An Xmas thought: porn is hip « Previous | |Next »
December 23, 2003

CartoonVH9.jpg I've noticed this too. Porn has sneaked into everyday life. Porn culture is what is cool in the fashion, advertising media world. Porno chic is now.

And I've also noticed the silence about the increasing acceptance of what was once condemned. I've posted some provocative images and the reaction has been silence.

The silence is what is strange.

It is strange because we are talking about a (often perverted) form of sexuality. We are not relaxed and comfortable about the pervasiveness of porn images of sexuality. There is a public unease and anxiety that is only glossed over. The glossing over is all surface. The anxiety rules.
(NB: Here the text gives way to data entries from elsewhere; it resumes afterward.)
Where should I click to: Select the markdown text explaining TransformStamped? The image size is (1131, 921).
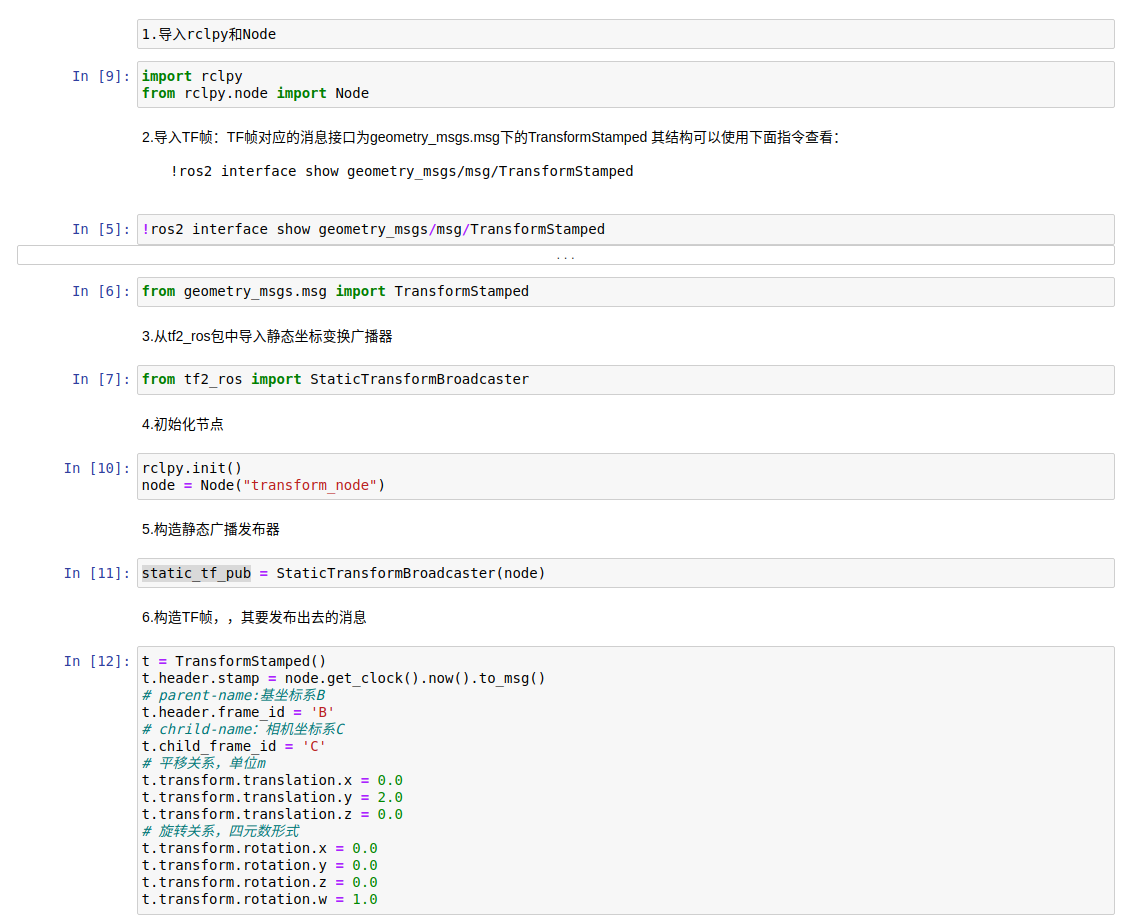(x=490, y=137)
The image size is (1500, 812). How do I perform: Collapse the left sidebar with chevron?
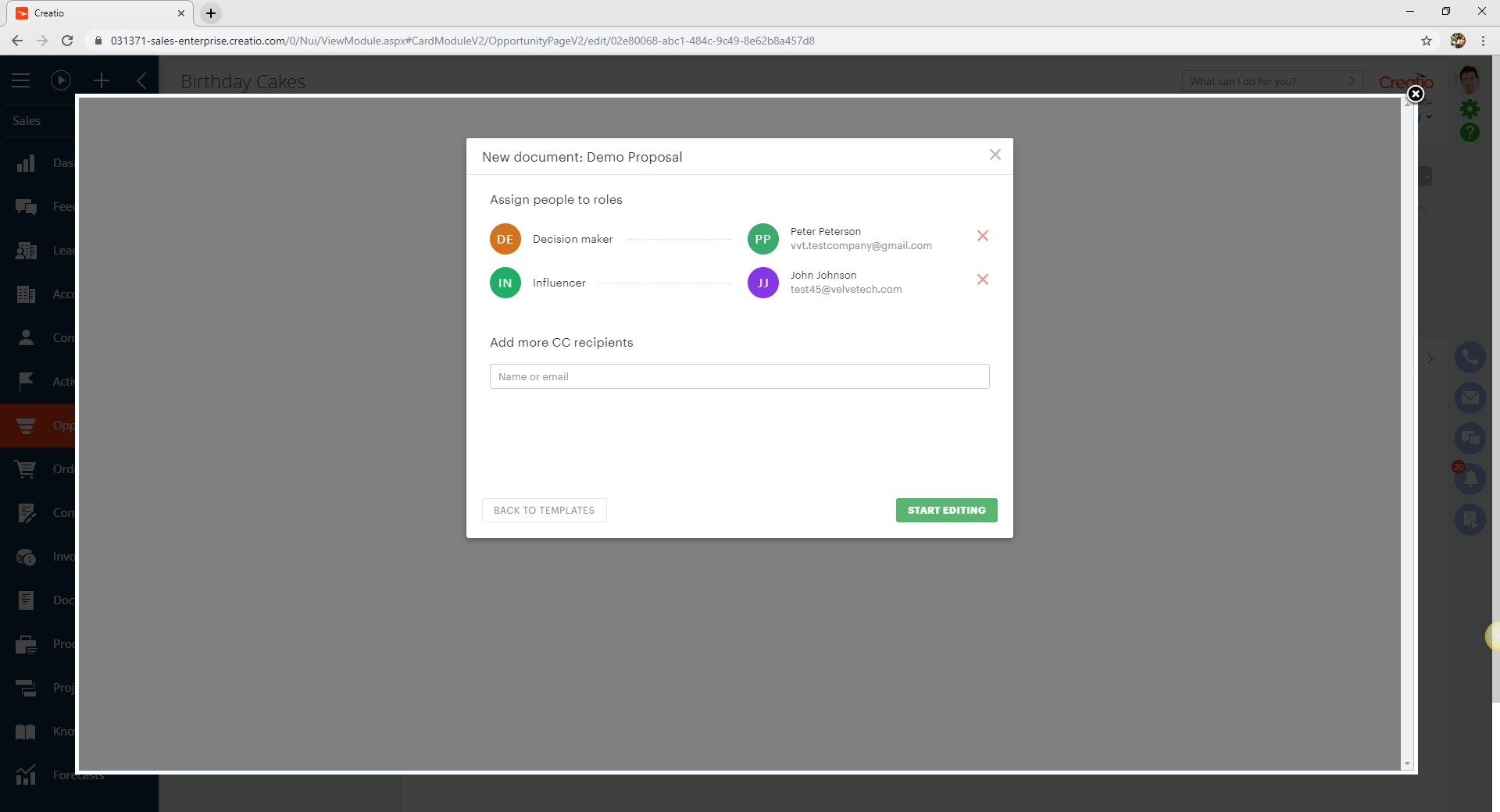(141, 80)
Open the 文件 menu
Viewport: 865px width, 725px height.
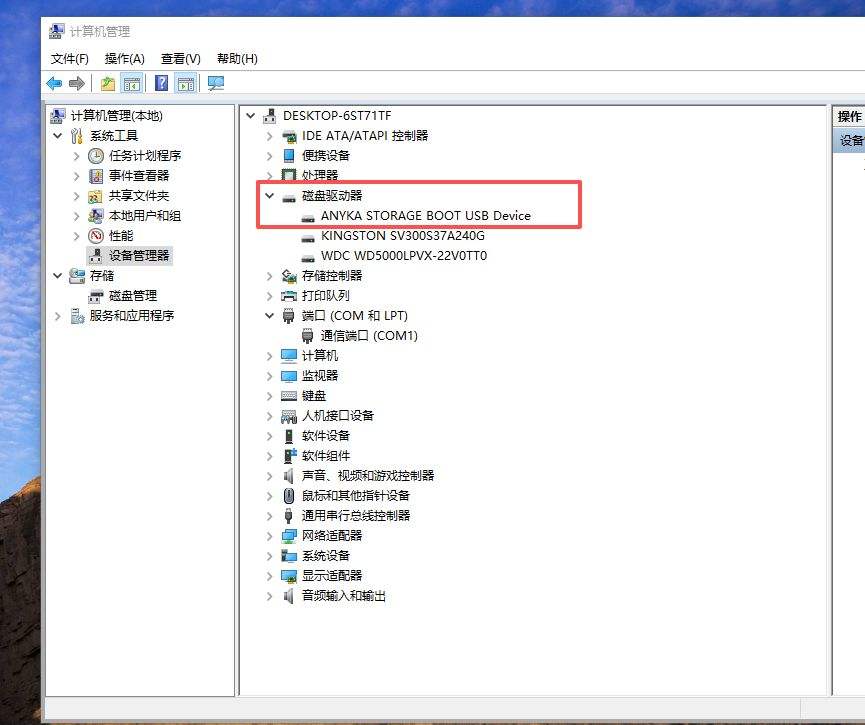(67, 58)
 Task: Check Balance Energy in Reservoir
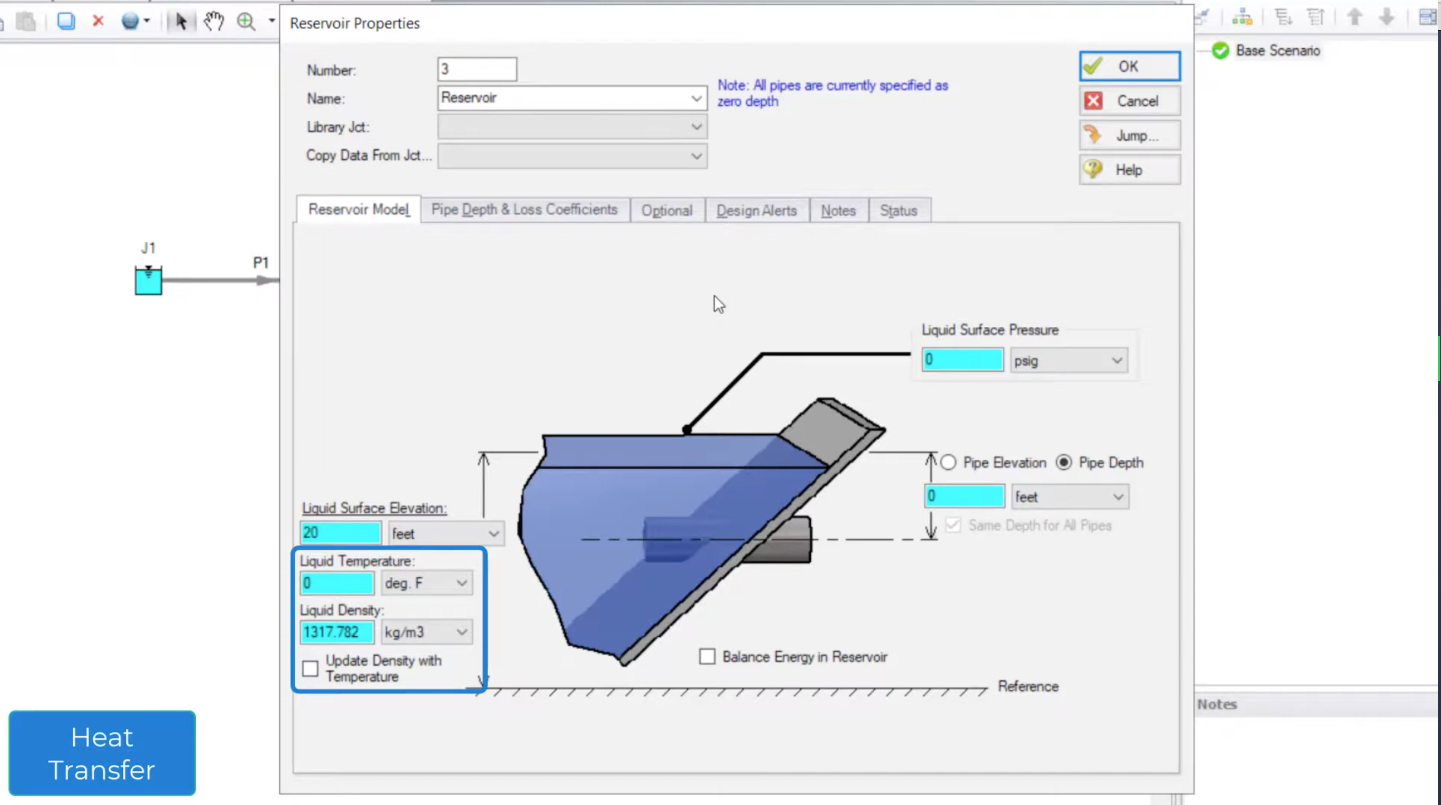pyautogui.click(x=708, y=657)
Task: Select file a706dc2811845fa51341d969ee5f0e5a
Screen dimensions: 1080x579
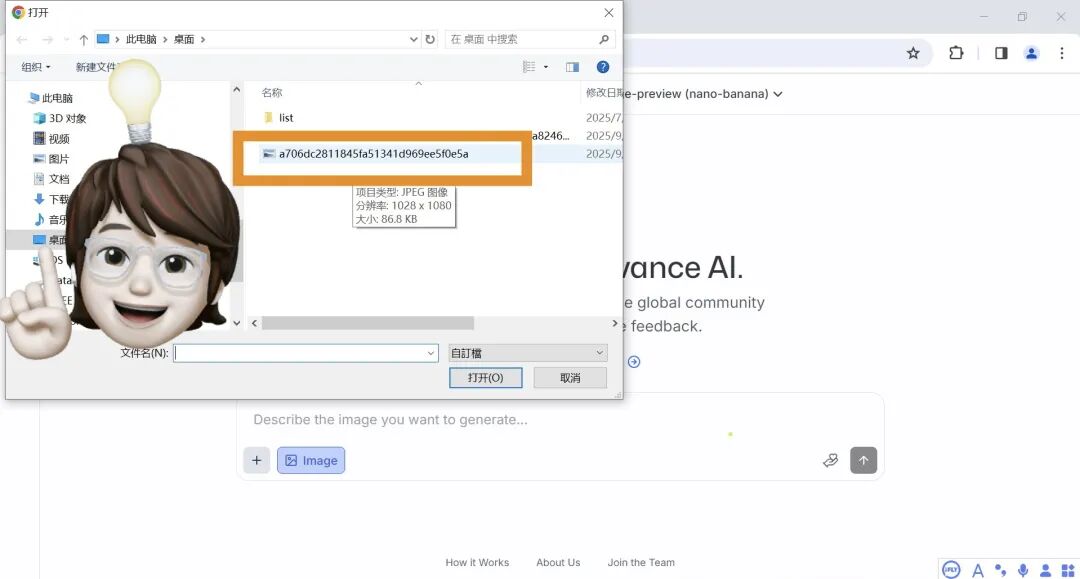Action: pos(373,154)

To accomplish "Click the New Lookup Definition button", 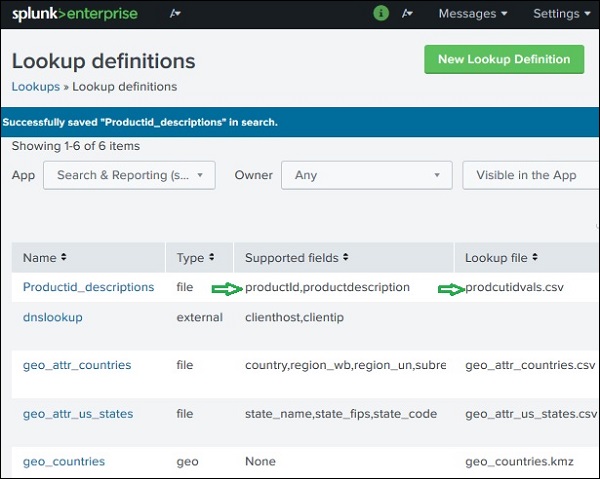I will (504, 59).
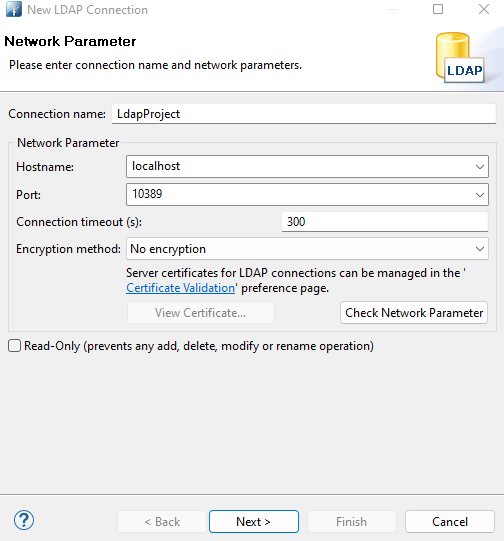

There was some commentary over at DogsfightAtBankstown. (The comments and discussion seem to have disappeared.) Most public commentary is based on experiences of being revolted or enticed, shocked or titillated. So it either condemns porn, or it defends it in the name of freedom that refuses to make judgements (in postmodern versions as pure textual play that “means” nothing at all.)

Pornography is not just a successful Internet business. It is central to our culture because it has meanings and a narrative, exposes our liberal patriarchical culture to itself and is the royal road to the cultural unconscious.

More is going on here than sexual relations under late consumer capitalism being commodified: all that is intimate and personal about our sexuality being sold in exchange for celebrity and money. Conservatives (Richard Alston and Brian Harradine) say that all that is being expressed is misogyny, social decay and emptiness, and they then say that they want to shield the public from the porn images that the libertarians say undermine society's prim social decorum.

The effect of this kind of this conservatism to keep our secret shames and grubby secrets veiled.

Porn is more than an expression of the nihilism at the heart of consumer culture. Laura Kipnis observes that:


"... pornography is best understood as a form of cultural expression. It is a fictional, fantastical, even allegorical realm; it neither reflects the real world, nor is it some hypnotizing call to action. The world of pornography is mythological and hyperbolic, peopled by fictional characters. It doesn't and never will exist. But what it does do is to insist on a sanctioned space for fantasy. And this is the basis of so much of the controversy it engenders, because pornography has a talent for making its particular fantasies look like dangerous, socially destabilizing things."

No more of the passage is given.